→ **TASK LIST**
- 1) Answer these questions using the text on ICU visitors during COVID:
(a) What new kind of unit does the hospital at Columbia now have?
(b) Whose son is Rodrigo Marquez?
(c) Which rights are named as perhaps more fundamental than the right to visits?
- 2) In the text on ICU visitors during COVID, rewrite the passage that begins at "But even if" and stops after "is certainly unjust.", putting "temporary" in place of "makeshift".

→ **EXERCISE TEXT**
● ● ● ● ● ● ●

Ultimately, answering this question requires objective data, or at least assumptions about such data, about the risk to visitors of acquiring COVID (and then also perhaps spreading it to others) and the risk of their already having COVID and spreading it within the hospital. This is information that I do not have. It also depends on the organization of the intensive care units and the potential for disruption visitors could create. I know that at our hospital at Columbia, operating rooms have been converted to intensive care units, so that in addition to the MICU, or medical intensive care unit, and SICU, or surgical intensive care unit, etc., we also now have an new beast called the ORICU, operating room intensive care unit. These do not necessarily have the same space and barriers that normal intensive care units have, and may have less room for extra people in them.
How could one use this information to make decisions here? Certainly, if wearing a simple mask is enough to prevent getting or spreading infection, then the danger to the visitor, the other patients, and to society at large is not a real issue, and is not a reason to forbid visitors. Of course, we do not know this to be the case, and so this danger must be considered. Given the degree of disruption to everything else that our assessment of the risk from COVID is causing, it is not unreasonable (though not necessary) to take a conservative approach here too. Note that the risk to the visitor is only part of the issue here, and so we cannot simply leave it up to them to take on the risk or not.
But even if the risk of virus transmission is small, the disruption to the intensive care units, and especially the makeshift ones, could be real. And I think that there is an argument to be made that if some intensive care units cannot have visitors, none should. At the very least having different policies for different units would lead to arbitrary distinctions between patients, and at the worst it could lead to placing patients in preferred intensive care units for nonmedical VIP (“Very Important Person”) reasons, which is certainly unjust.
Thus, I think that while keeping visitors away from dying patients is certainly a bad thing, it is not an absolute wrong, and may indeed be justified at times, perhaps even now. We broadly restrict rights during public health emergencies, and the right to visits is not stronger than others, and is perhaps weaker than some of the even more fundamental rights, such as engaging in religious worship and commerce, that life under COVID has, of necessity, interfered with. Nonetheless, if it is possible to have a safe, nuanced policy, with small numbers of visitors to those patients who would benefit from it, this is certainly desirable.
Any philosophical analysis of difficult human issues is in danger of losing the human, even when the analysis is rooted in the real world. Without pulling back from the somewhat difficult conclusions I have presented, I would like to pair them with a quotation from Rodrigo Marquez. Marquez is the son of the novelist Gabriel Garcia Marquez, author of Love in the Time of Cholera , and the quotations comes from a column he wrote as a “letter” to his late father, describing the pandemic to him. He says: “It’s not just death that frightens us, but the circumstances. A final exit without goodbyes, attended by strangers dressed as extraterrestrials, machines beeping heartlessly, surrounded by others in similar situations, but far from our people” (59).

● ● ● ● ● ● ●

Saved data entries:
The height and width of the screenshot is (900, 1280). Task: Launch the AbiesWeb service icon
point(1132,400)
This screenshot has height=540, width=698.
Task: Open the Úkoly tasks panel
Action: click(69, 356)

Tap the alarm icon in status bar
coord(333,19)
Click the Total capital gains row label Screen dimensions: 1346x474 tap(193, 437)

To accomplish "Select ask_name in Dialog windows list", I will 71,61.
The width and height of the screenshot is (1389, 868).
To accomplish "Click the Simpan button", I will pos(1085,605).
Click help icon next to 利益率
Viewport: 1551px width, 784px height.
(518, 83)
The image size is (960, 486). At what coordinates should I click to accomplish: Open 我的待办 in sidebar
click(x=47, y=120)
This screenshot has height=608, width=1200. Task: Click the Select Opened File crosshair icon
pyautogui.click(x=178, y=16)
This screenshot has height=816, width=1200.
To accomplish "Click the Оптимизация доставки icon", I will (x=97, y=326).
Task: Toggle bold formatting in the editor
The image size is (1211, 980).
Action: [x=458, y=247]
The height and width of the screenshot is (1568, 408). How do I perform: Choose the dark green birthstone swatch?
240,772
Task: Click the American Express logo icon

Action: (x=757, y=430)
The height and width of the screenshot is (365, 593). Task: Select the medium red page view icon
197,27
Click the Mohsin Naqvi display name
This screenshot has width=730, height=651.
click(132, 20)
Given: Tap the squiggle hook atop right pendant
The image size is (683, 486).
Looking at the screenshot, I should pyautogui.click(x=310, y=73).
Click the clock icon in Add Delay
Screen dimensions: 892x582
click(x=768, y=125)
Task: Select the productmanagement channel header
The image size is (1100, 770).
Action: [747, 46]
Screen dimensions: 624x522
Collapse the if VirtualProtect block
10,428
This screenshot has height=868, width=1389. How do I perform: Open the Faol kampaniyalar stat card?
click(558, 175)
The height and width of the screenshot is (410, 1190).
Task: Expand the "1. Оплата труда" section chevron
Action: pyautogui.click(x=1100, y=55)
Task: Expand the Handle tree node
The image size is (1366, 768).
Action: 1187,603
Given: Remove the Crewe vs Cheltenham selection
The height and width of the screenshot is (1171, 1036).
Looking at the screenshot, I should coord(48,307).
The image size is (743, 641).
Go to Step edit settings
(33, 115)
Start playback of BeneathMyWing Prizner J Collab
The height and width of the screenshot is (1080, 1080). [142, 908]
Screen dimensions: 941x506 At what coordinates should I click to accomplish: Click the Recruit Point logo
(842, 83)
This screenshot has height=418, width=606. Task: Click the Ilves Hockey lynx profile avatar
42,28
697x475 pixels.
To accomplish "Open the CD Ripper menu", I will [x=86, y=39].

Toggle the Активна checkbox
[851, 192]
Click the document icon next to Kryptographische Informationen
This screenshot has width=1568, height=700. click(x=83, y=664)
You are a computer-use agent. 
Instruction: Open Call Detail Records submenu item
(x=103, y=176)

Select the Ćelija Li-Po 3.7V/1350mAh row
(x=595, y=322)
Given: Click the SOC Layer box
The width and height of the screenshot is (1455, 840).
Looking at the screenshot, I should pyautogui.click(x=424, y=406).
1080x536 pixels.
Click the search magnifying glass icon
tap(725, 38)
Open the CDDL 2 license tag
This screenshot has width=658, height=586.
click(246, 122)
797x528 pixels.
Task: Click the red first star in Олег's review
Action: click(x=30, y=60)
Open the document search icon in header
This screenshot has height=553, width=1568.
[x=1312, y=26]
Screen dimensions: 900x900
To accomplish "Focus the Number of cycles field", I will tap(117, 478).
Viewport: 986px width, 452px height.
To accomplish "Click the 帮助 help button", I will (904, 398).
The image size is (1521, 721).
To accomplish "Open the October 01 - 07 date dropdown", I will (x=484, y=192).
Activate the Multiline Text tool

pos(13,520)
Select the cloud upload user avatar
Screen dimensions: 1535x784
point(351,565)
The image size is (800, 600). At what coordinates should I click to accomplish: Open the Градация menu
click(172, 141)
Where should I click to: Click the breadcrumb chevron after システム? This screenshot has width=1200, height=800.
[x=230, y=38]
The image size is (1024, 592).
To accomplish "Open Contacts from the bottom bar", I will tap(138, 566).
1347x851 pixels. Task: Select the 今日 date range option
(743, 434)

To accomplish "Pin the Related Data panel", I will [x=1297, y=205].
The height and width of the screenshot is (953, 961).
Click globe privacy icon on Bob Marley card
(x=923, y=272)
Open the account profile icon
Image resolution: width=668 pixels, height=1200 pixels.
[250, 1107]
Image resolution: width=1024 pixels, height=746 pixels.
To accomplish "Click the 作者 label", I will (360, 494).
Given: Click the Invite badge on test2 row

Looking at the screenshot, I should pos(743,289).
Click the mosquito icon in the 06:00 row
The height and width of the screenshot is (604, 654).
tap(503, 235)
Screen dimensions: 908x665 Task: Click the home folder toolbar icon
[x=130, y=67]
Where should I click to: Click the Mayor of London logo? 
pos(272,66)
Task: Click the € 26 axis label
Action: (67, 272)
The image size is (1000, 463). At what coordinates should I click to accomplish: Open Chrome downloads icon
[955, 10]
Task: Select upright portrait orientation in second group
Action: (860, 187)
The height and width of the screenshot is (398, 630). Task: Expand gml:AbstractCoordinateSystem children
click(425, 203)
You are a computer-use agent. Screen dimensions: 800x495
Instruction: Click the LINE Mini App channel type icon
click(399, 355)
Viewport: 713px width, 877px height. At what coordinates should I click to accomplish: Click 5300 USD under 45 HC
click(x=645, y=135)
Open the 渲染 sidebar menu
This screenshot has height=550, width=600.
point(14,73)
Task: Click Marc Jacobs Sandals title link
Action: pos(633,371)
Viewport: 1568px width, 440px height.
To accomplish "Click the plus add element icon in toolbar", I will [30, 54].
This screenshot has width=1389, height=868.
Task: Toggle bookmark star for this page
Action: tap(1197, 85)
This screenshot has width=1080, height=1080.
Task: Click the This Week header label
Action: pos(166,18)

● ● ● ● ● ● ●

→ **SOLUTIONS TO EACH TASK**
- 1)
(a) The ORICU, or operating room intensive care unit.
(b) The novelist Gabriel Garcia Marquez.
(c) Engaging in religious worship and commerce.

- 2)
But even if the risk of virus transmission is small, the disruption to the intensive care units, and especially the temporary ones, could be real. And I think that there is an argument to be made that if some intensive care units cannot have visitors, none should. At the very least having different policies for different units would lead to arbitrary distinctions between patients, and at the worst it could lead to placing patients in preferred intensive care units for nonmedical VIP (“Very Important Person”) reasons, which is certainly unjust.